I did some modelling and observed that by capping the time to access materials, people make time to study the materials. If we make access unlimited or permanent, no one will have time. And if members do not study our materials, they get no value – and that hurts us as they cannot have tangible things to discuss about Tekedia Mini-MBA. No impact and that means unhappy clients.

Imagine if someone pays for a course and is offered unlimited access and in the 5th year, he has not found time to take the course. If people ask him about the program, he will have nothing of value to say. Yet, he has been enrolled for 5 years.

So, we remain very strict and that has forced members to make time available to study the materials since they know that time is limited. But where they want more time, we ask them to pay to unlock it. That is part of ensuring they not just invest money, they invest time.

I don’t really care what other platforms do. Yes, some offer life-time access. Check their data, people rarely make time to complete their programs.

Yes, one of the worst things about online courses is that there is no deadline and because there is no deadline, there is no time to study.
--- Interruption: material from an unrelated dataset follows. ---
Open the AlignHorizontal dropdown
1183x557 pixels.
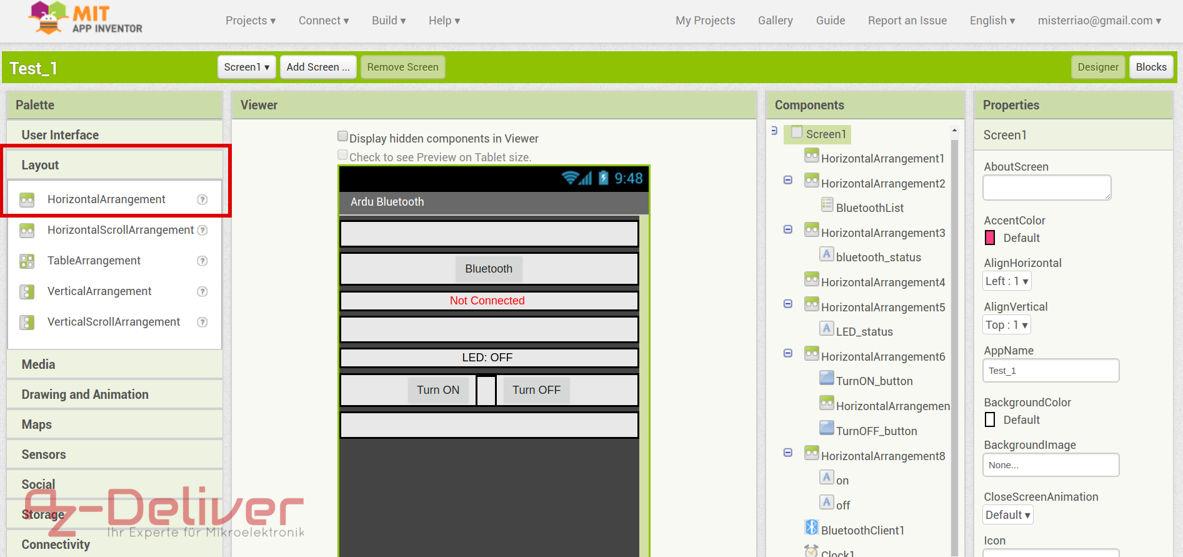(x=1006, y=281)
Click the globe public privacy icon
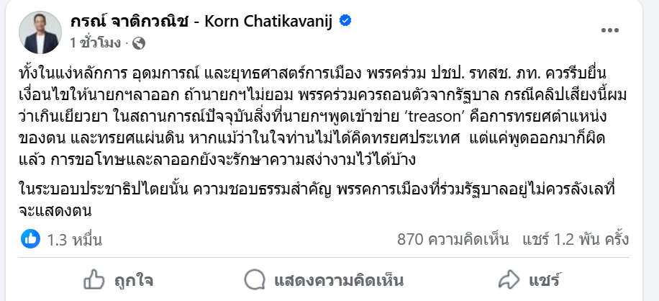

Tekedia Mini-MBA uses data on everything here and by imposing limitations on access, we’ve see higher engagements and completion rates. We hit 92% now at 4th month. If we remove that, we are not sure we will hit 25% because there is always the next month to study!

For alumni, you get a 50% discount for next editions with extended access to past editions you attended. Meanwhile, beat the early bird registration deadline for the next edition of  Tekedia Mini-MBA which begins Sept 13.

LinkedIn Comment on Feed

Comment: This is true. I’ve purchased courses online through other platforms and just having the notion that it’s a lifetime access, I’ve never gone above 30% completion. It encourages laziness for me?

My Response: That is what our data has shown. And because of that 30%, you may not have much to say about that platform. At Tekedia, we do not want that. We want impacts and that is why we put end dates. We are happy that members are adjusting to it even though some are not happy. We want people to complete our programs because that is how we get referrals.